- _JOB_:
Can you render everything from the line containing "The width and" down to the line containing "point(31,30)", both included, as a JSON list of strings with one string per line and blank lines skipped? Leave the pictures out.

- _RECORDS TO USE_:

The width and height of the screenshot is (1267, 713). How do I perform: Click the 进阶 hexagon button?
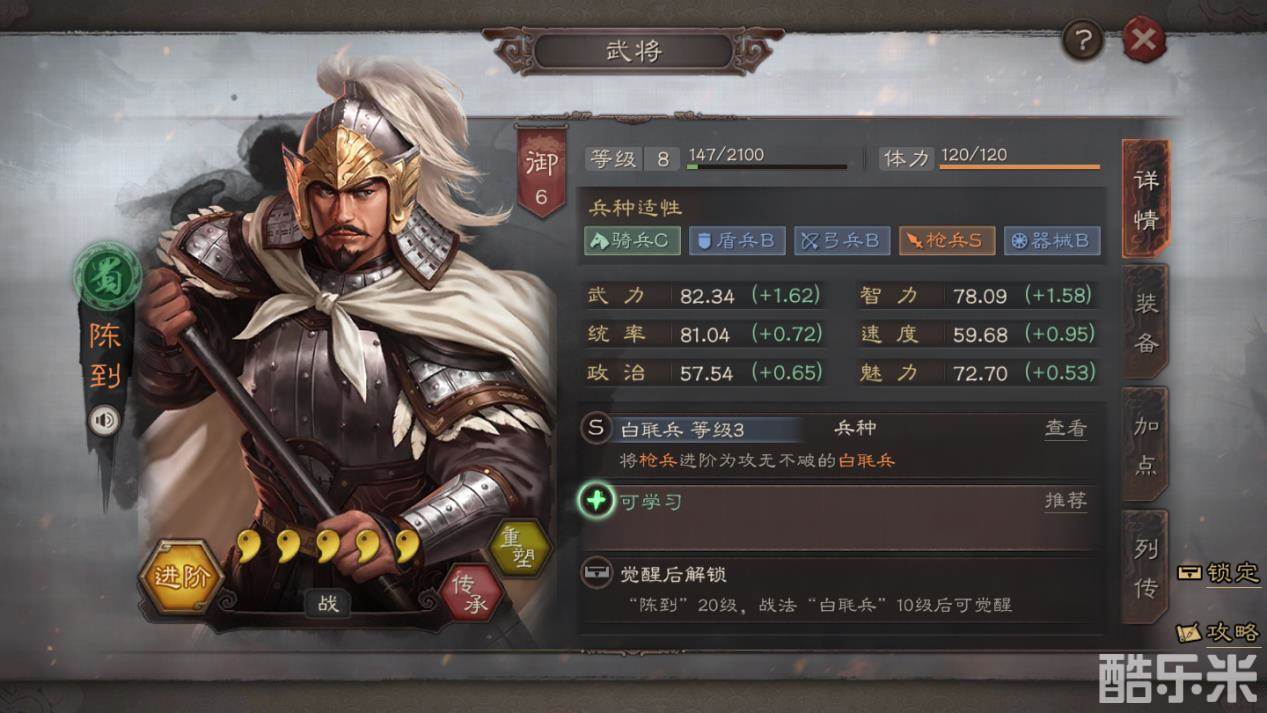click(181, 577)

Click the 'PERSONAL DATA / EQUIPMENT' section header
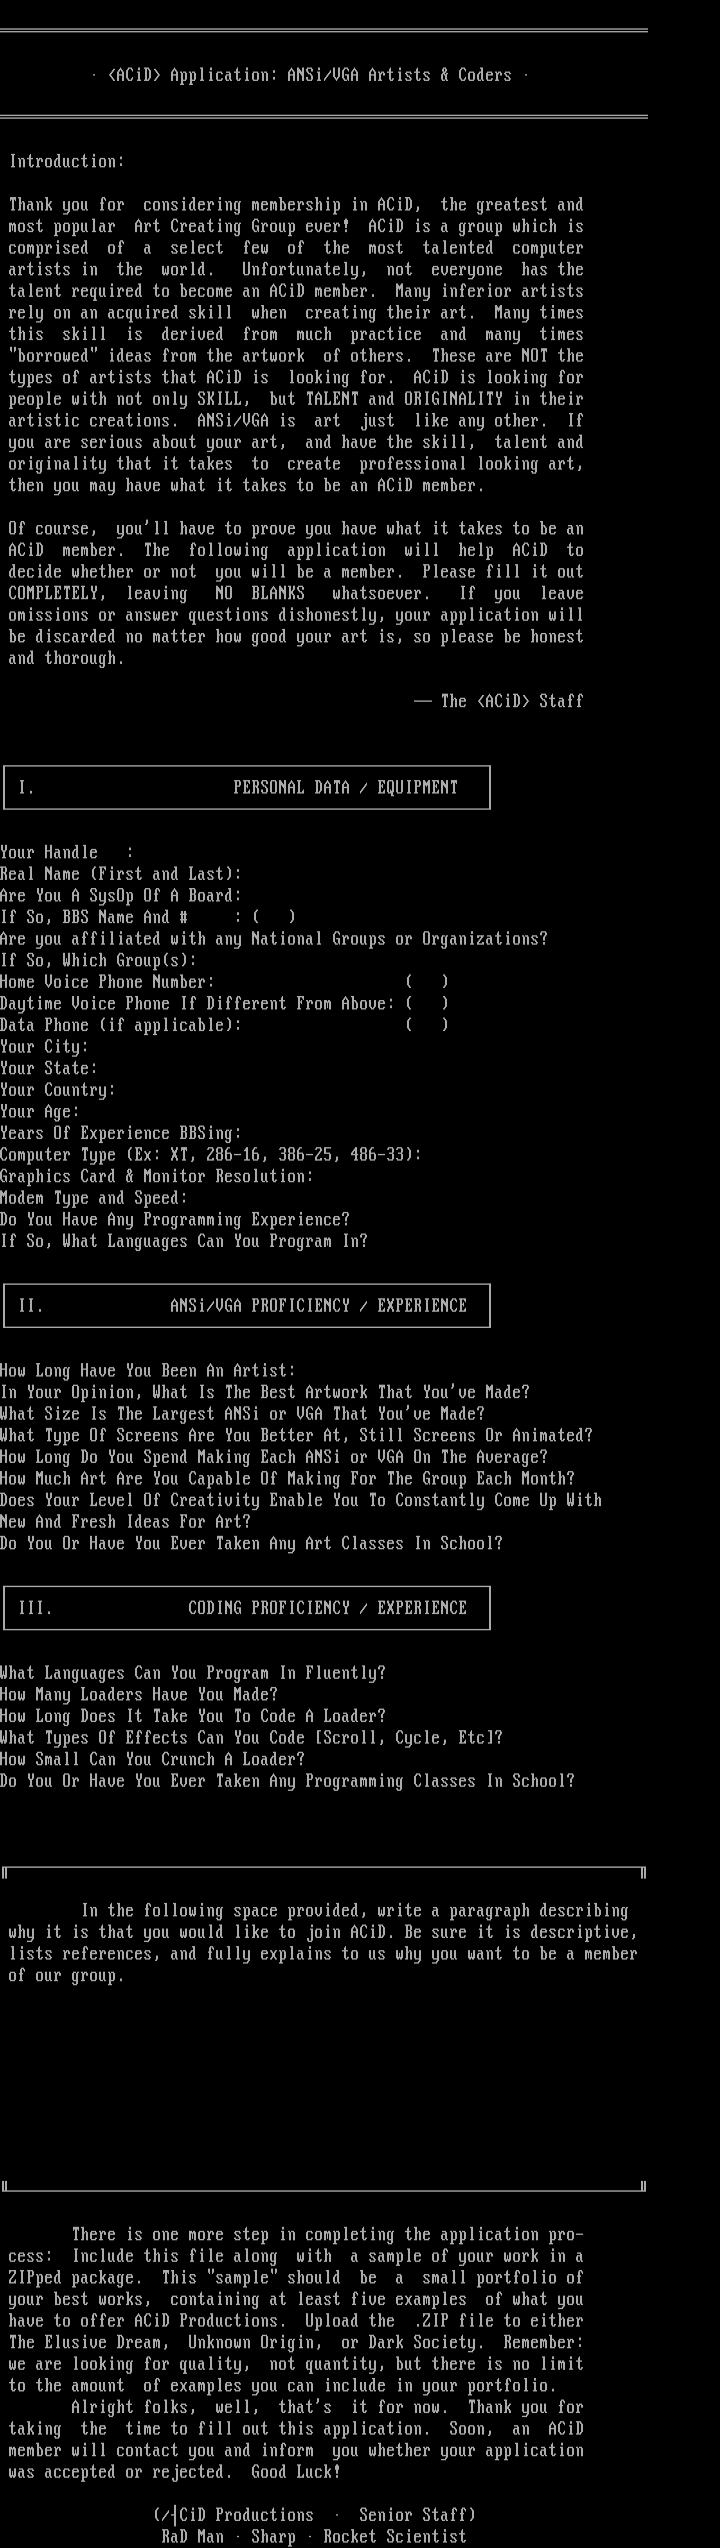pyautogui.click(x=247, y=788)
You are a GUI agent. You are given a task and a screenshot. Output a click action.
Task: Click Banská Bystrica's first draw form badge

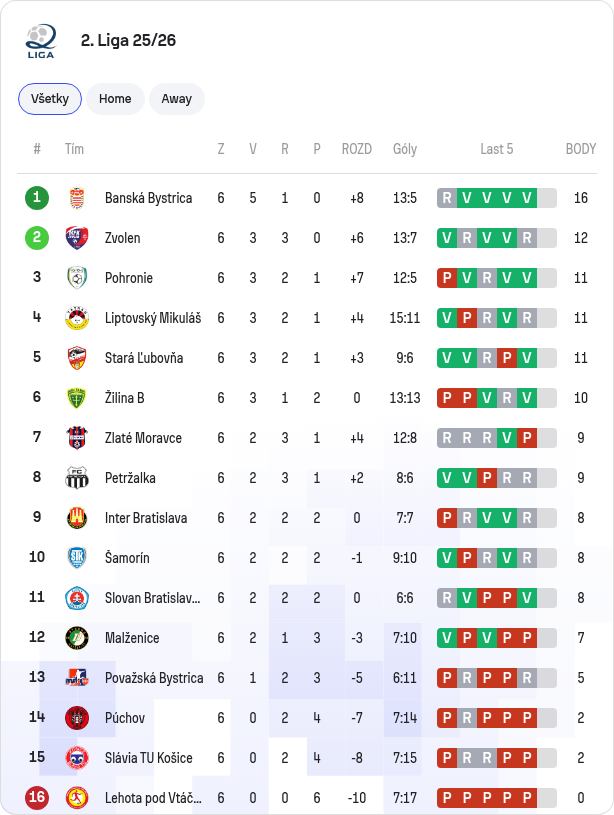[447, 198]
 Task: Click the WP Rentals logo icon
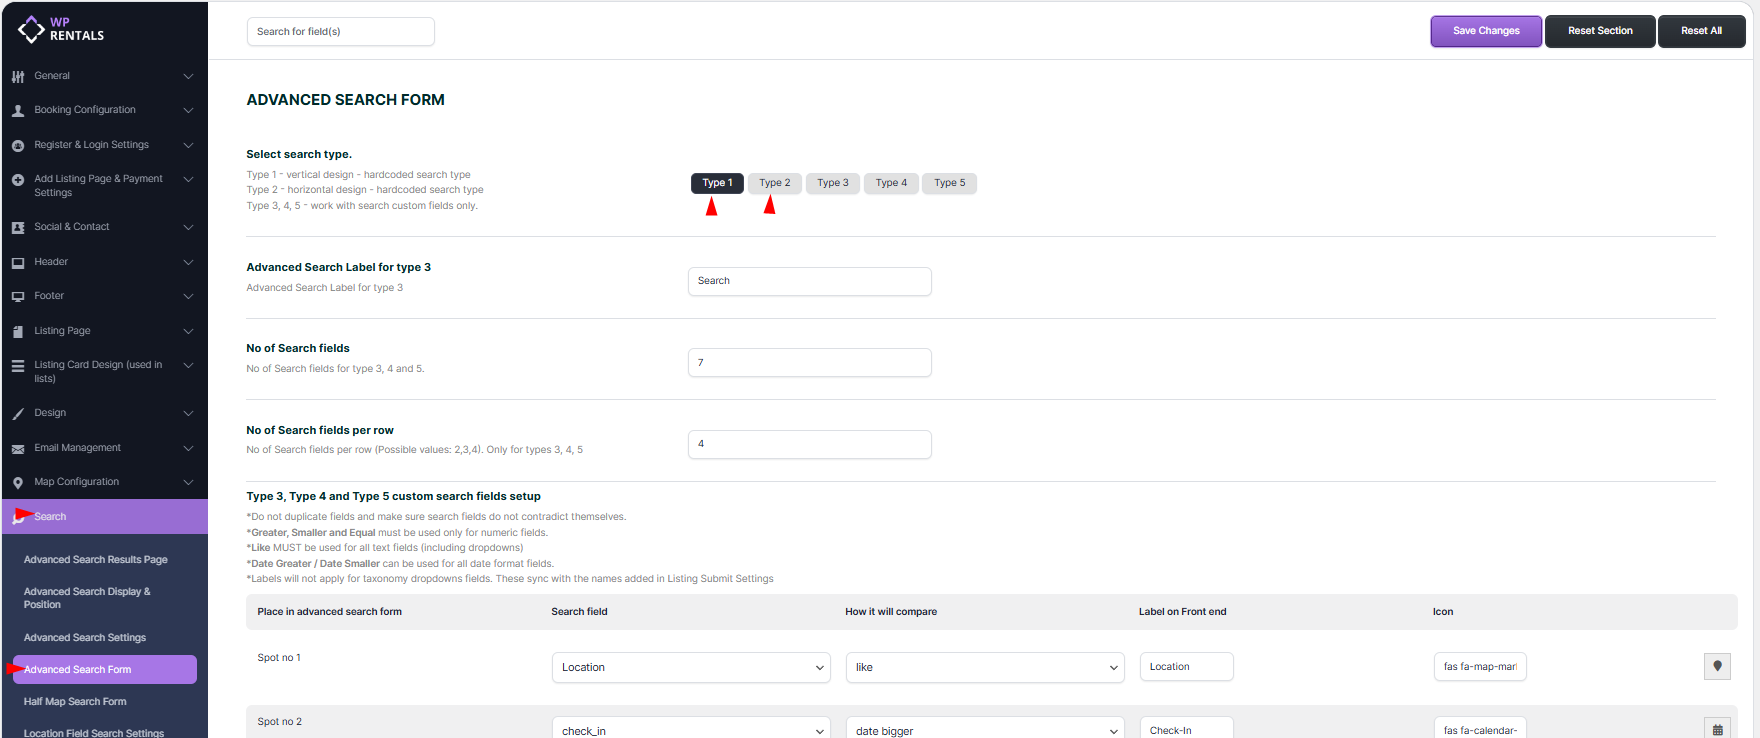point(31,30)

...

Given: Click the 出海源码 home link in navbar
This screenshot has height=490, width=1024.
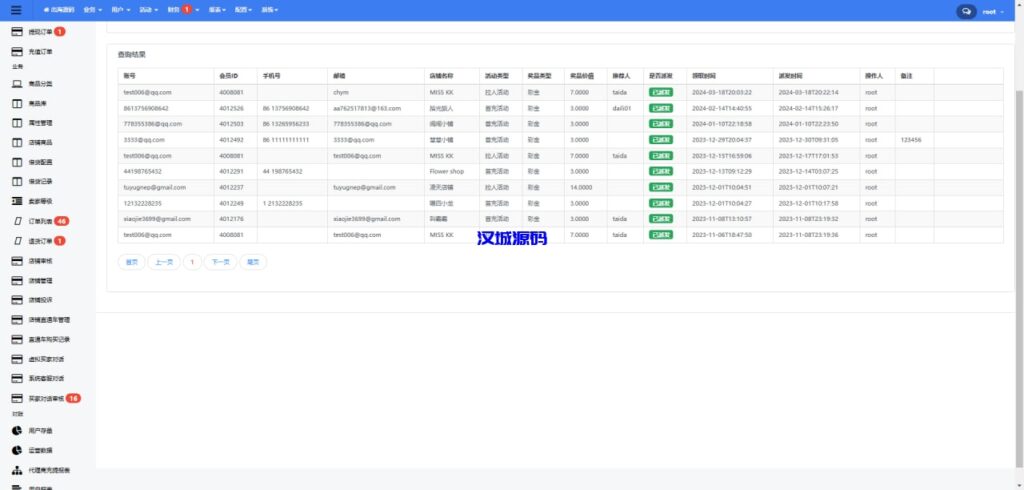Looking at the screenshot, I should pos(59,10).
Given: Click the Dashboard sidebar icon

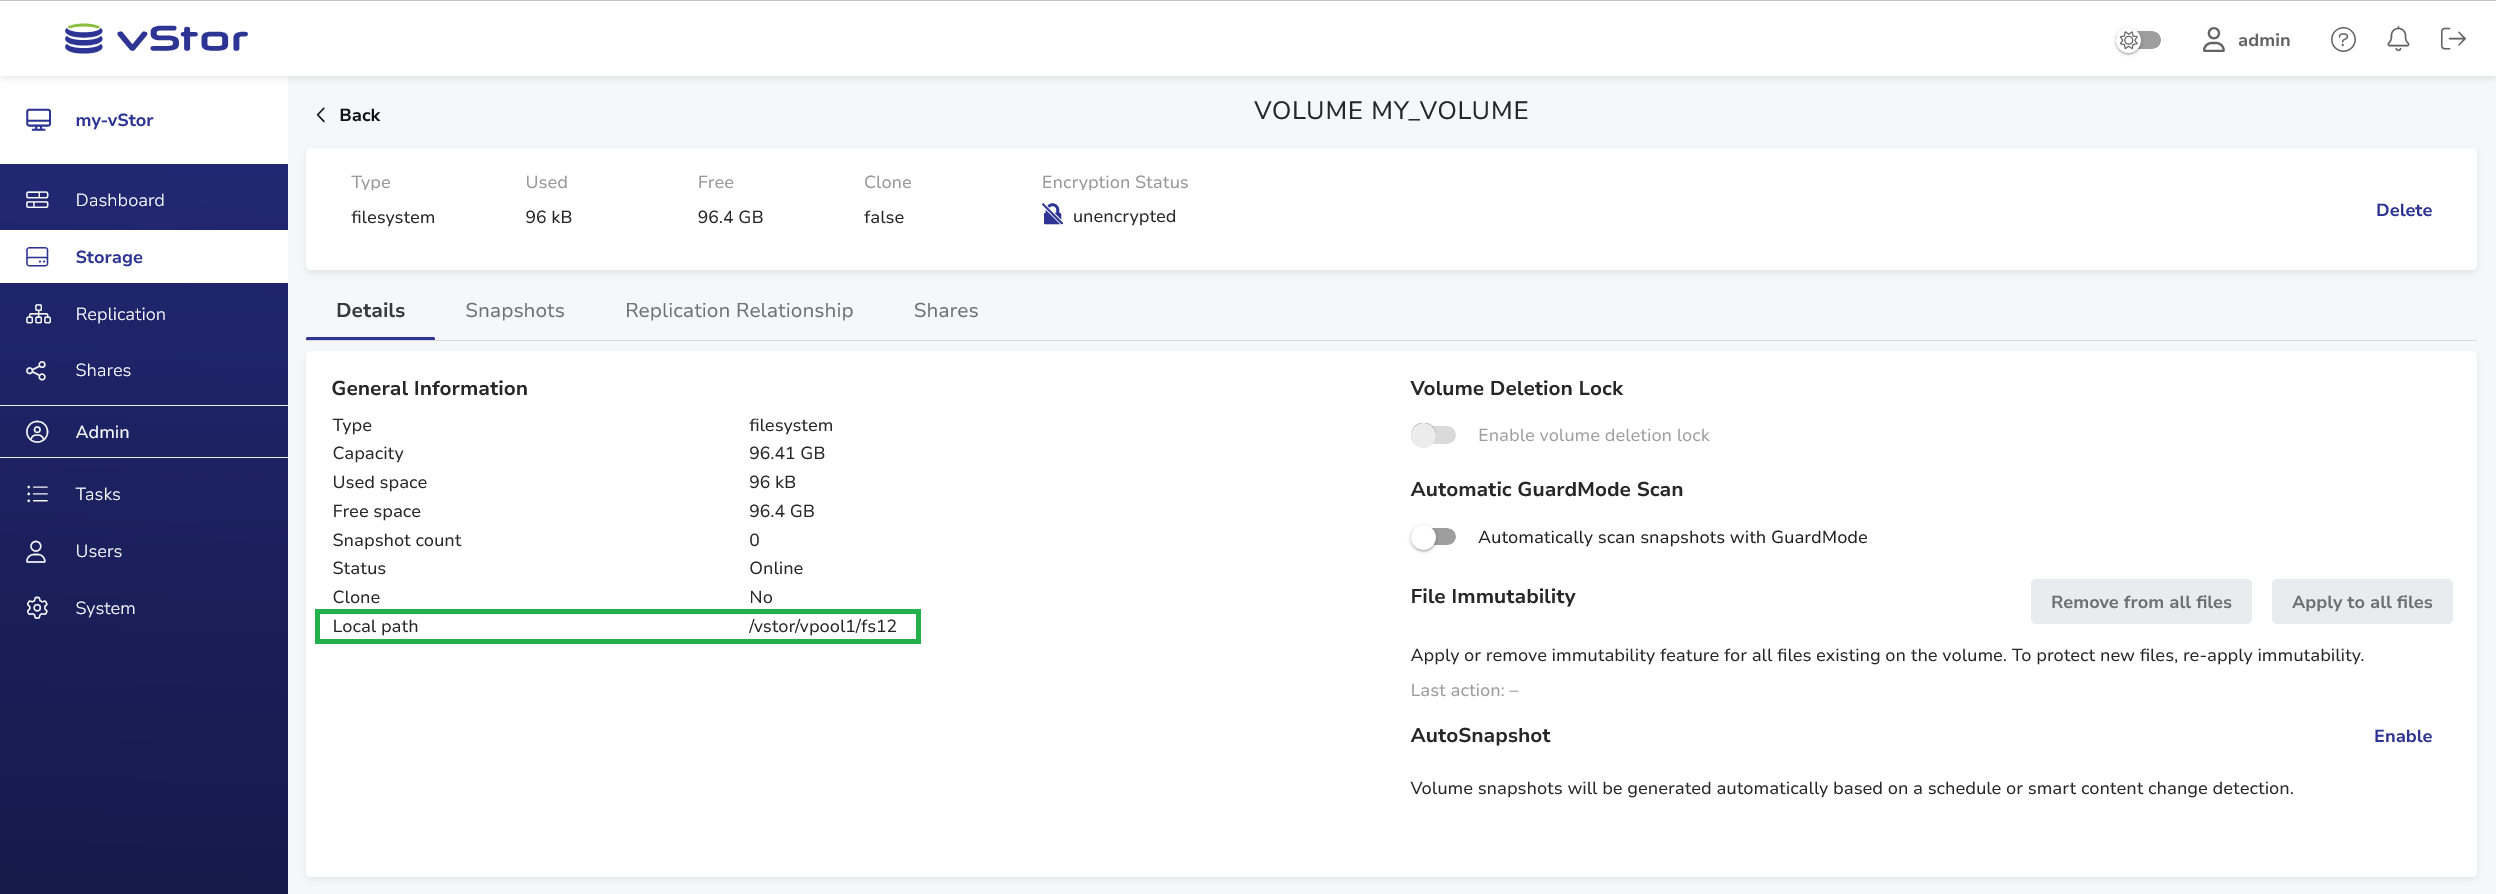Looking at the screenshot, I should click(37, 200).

- _CORRECT ANSWER_:
[
  "The width and height of the screenshot is (1267, 713). How do I perform: Click the 进阶 hexagon button?",
  "click(181, 577)",
  "Click the 'PERSONAL DATA / EQUIPMENT' section header",
  "pyautogui.click(x=247, y=788)",
  "You are a GUI agent. You are given a task and a screenshot. Output a click action.",
  "Task: Click Banská Bystrica's first draw form badge",
  "[447, 198]",
  " Task: Click the WP Rentals logo icon",
  "point(31,30)"
]